──────── RECORDS SUPPLIED

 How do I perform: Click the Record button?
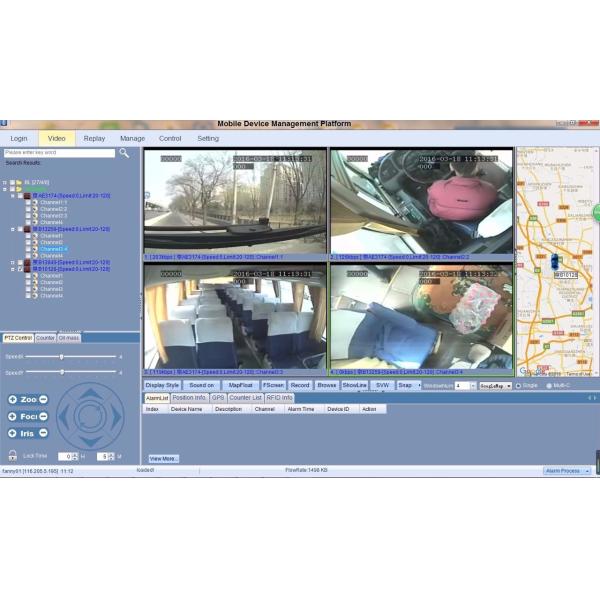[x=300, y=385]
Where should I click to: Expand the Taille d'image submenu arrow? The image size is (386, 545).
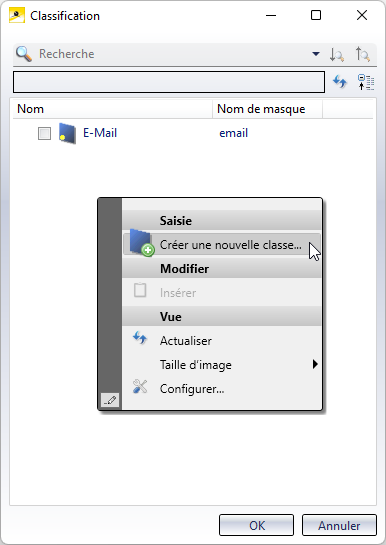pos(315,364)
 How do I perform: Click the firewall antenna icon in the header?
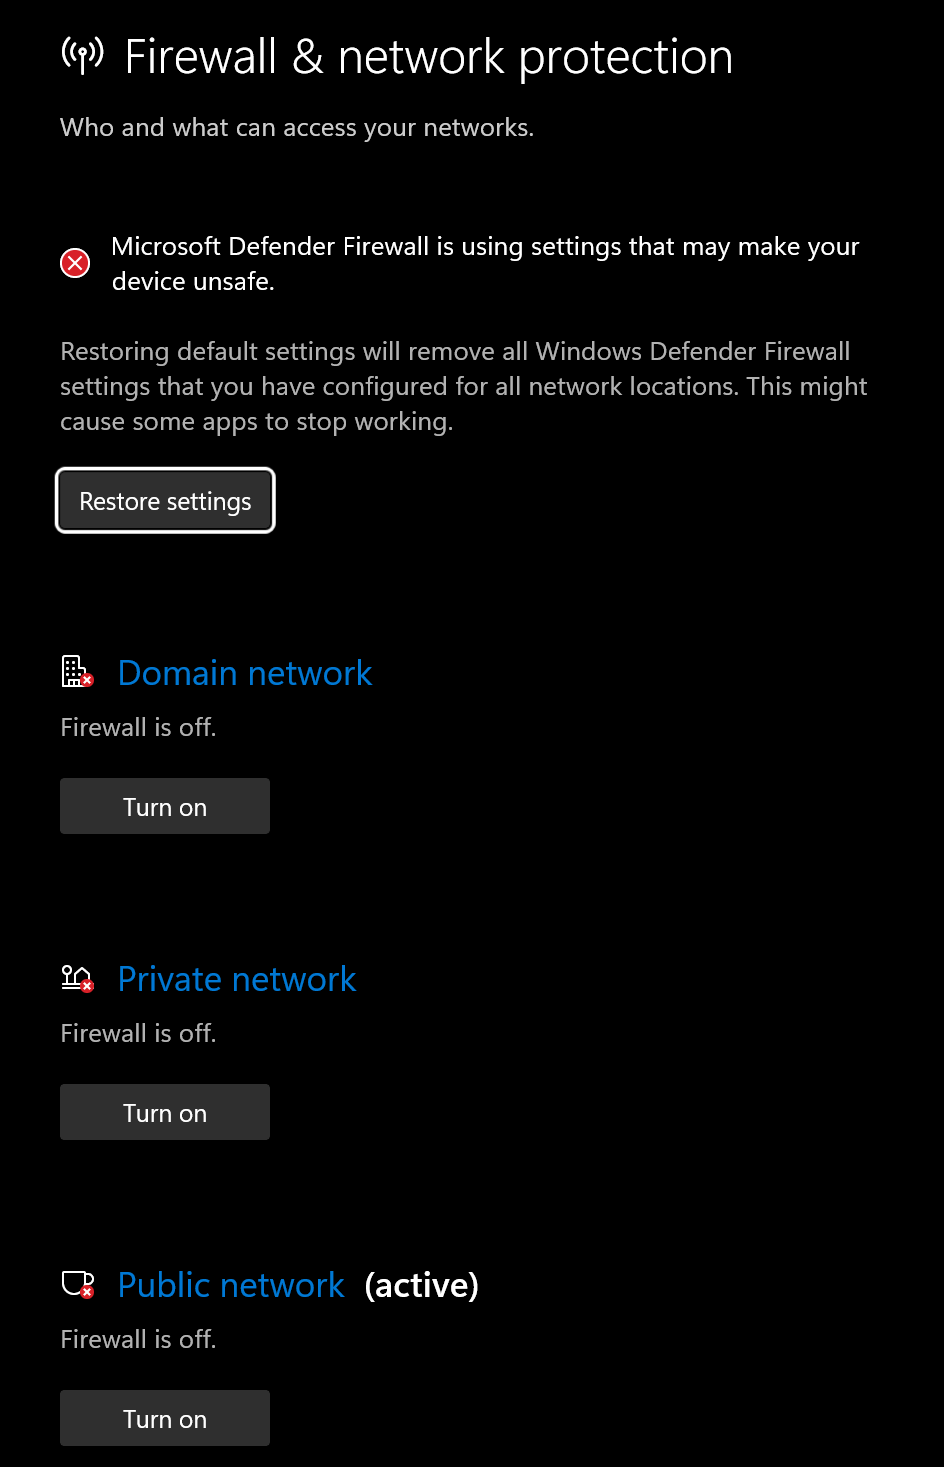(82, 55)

────────────────
──────── RECORDS SUPPLIED

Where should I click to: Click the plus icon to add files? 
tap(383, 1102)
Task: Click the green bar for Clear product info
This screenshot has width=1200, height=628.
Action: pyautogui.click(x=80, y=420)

────────────────
──────── RECORDS SUPPLIED

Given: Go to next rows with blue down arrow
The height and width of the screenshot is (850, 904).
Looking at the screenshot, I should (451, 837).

────────────────

Please copy out, word for word, the entries from the line containing "Given: Go to next rows with blue down arrow" up to and including the line containing "Looking at the".

* **PROBLEM SOLUTION**
Given: Go to next rows with blue down arrow
The height and width of the screenshot is (850, 904).
Looking at the screenshot, I should (451, 837).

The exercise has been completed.